Bu süreçte birkaç ay işsiz kaldığını anlatan Güney, Tevfik Yener’in Amerika’dan dönüp Milliyet gazetesine dışarıdan bir magazin dergisi hazırlamaya başlaması üzerine, bu ekte teknik bölümde grafiker olarak görev aldı. Yener, Amerika’ya gidince yeniden işsiz kaldı.
Güney, 1991’de kuruluş aşamasında olan Samanyolu TV’ye geçti. Burada kısa sürede iyi bir çevre edinen Güney, Fethullah Gülen’in sohbetlerine de katıldı.
Güney, ifadesinde bu kanalda “Doruktakiler” adlı bir program hazırladığını da söylüyor. Güney, hakkında “JİTEM’ci, MİT’çi” gibi dedikoduların çıkması üzerine bir süre sonra buradan ayrılmak zorunda kaldığını anlatıyor.
Güney’in bundan sonraki durağı milliyetçi çizgideki Tercüman gazetesi. Güney’e bu işi Veli Küçük ayarlıyor. Çalışma şartlarını beğenmeyen Güney, yeniden Küçük’e gidiyor. Küçük de Güney’i HBB televizyonuna gönderiyor. Güney, burada “Küçük’ün adamları olduğunu” iddia ettiği Behiç Kılıç ve Selahattin Sadıkoğlu ile tanışıyor. Güney’in medyadaki en etkin dönemi de böylece başlıyor.
Küçük’ün Akşam operasyonu
Güney’in iddialarına göre Behiç Kılıç ve Selahattin Sadıkoğlu, tam o sırada Küçük’le bağlantılı olarak Akşam gazetesinde bir operasyon yapmaya hazırlanıyorlar.

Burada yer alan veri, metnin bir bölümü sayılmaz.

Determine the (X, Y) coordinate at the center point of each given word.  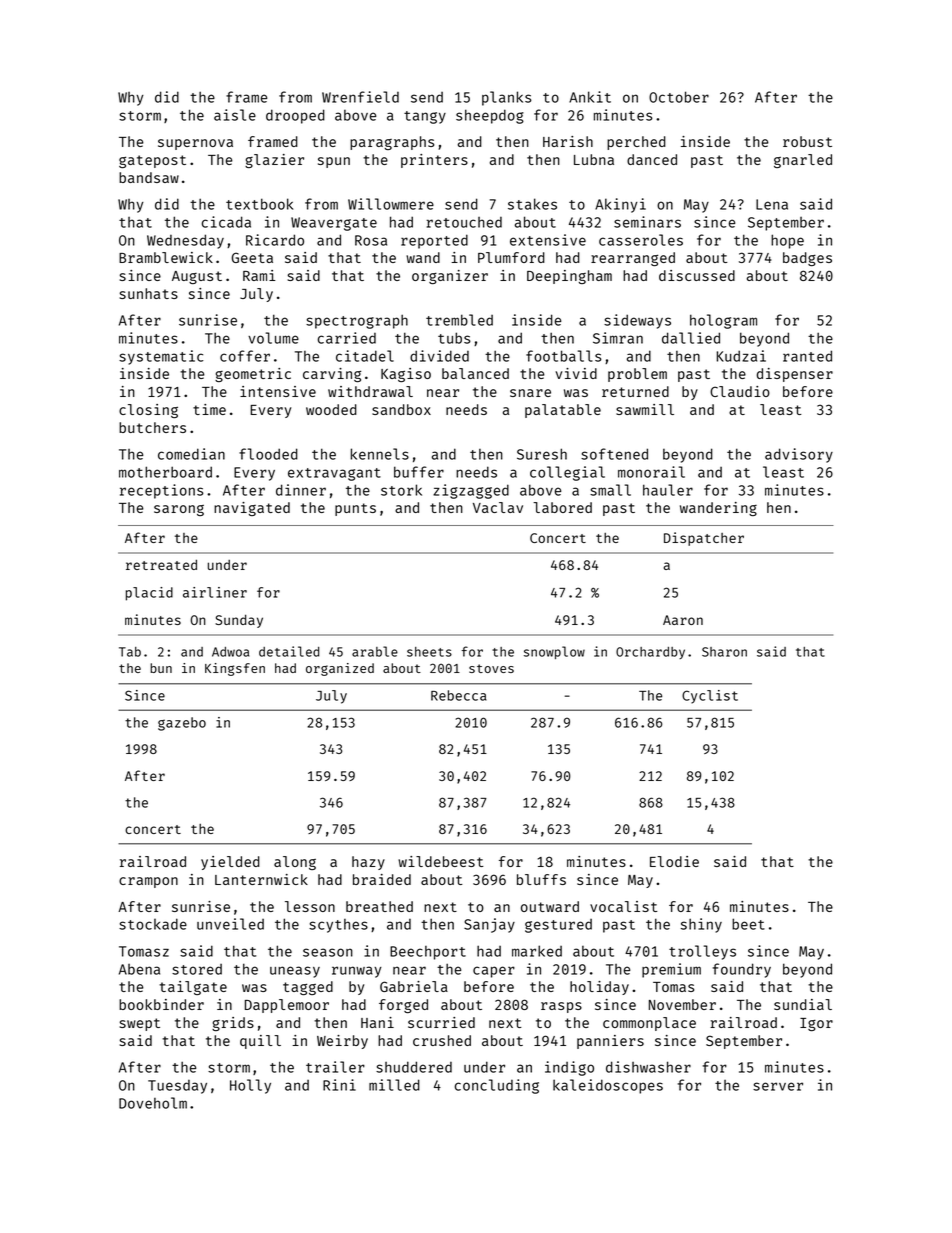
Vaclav (498, 507)
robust (807, 141)
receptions (162, 491)
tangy (425, 117)
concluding (497, 1086)
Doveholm (153, 1103)
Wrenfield (360, 97)
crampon (148, 882)
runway (357, 972)
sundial (803, 1004)
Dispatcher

Güney de bu ekiple birlikte Akşam gazetesine geçiyor.
Güney’in iddiasına göre, “Akşam gazetesi sahibi Mehmet Ali Ilıcak, tamamen Veli Küçük tarafından yönlendiriliyordu.”
Gazetede, kimlerin tasfiye edileceği konusunda da son kararı Veli Küçük veriyor ve yine Küçük’ün yönlendirmelerine göre başka gazetelerden transferler yapılıyordu. Gazeteye gelen haberlerin belgeleri de yayımlanmadan önce Veli Küçük’e gönderiliyordu.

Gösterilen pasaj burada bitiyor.